● Given passage:

━━━━━━━━━━

# Me & My gf's 350Z



## yafayu (May 31, 2003)




----------



## Radioaktiv (Feb 12, 2004)

my favorite color


----------



## mzanubis (Feb 19, 2003)

i wish i had a 350
and a girlfriend for that matter

both are nice :thumbup:


----------



## asleepz (Feb 24, 2004)

What edition is it? Ex : Track, Enthusiast, etc.


----------



## Token Moron (Mar 28, 2003)

dang, i dont know why i feel so compelled to ask you what kind of shoes youre wearing...


----------



## Nismo1997 (Dec 26, 2003)

^^ lol..sweet looking Z


----------



## fanl (Jun 24, 2004)

nice car..

but.. ugly shoes =[


----------



## Shawn (Sep 18, 2002)

Awww, so sweet.

━━━━━━━━━━

● Goal of the exercise: Extend the 350Z forum thread above with a few more replies that follow Shawn's "Awww, so sweet."

● Raw data:
━━━━━━━━━━

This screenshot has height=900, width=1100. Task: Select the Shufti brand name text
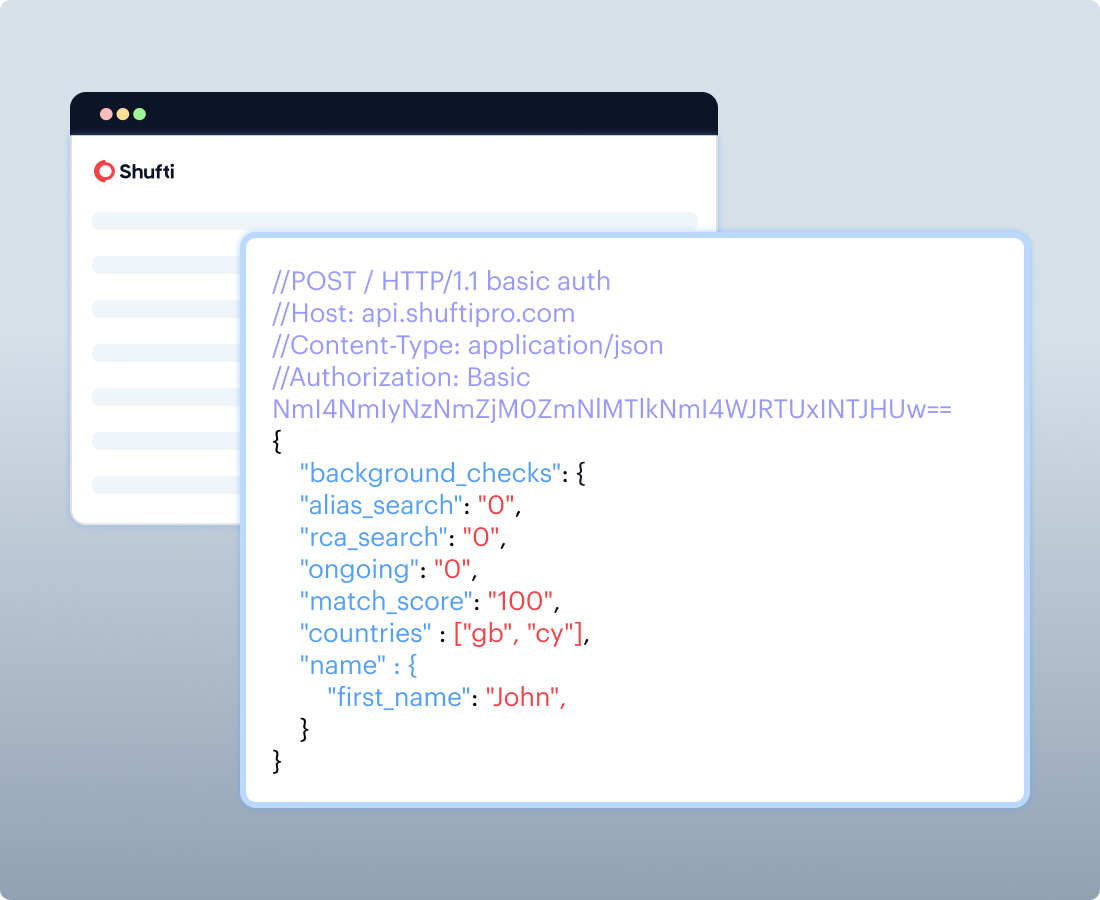(147, 172)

━━━━━━━━━━

● Response to this task:
----------



## Binger (Aug 29, 2002)

asian hottie...not you...sorry


----------



## 95seRguy (Oct 4, 2004)

nice car.... but for the love of god wash that thing man!


----------



## yafayu (May 31, 2003)

it's performance package


SKD_Tech said:


> What edition is it? Ex : Track, Enthusiast, etc.


----------



## 1slowZ (Jul 8, 2004)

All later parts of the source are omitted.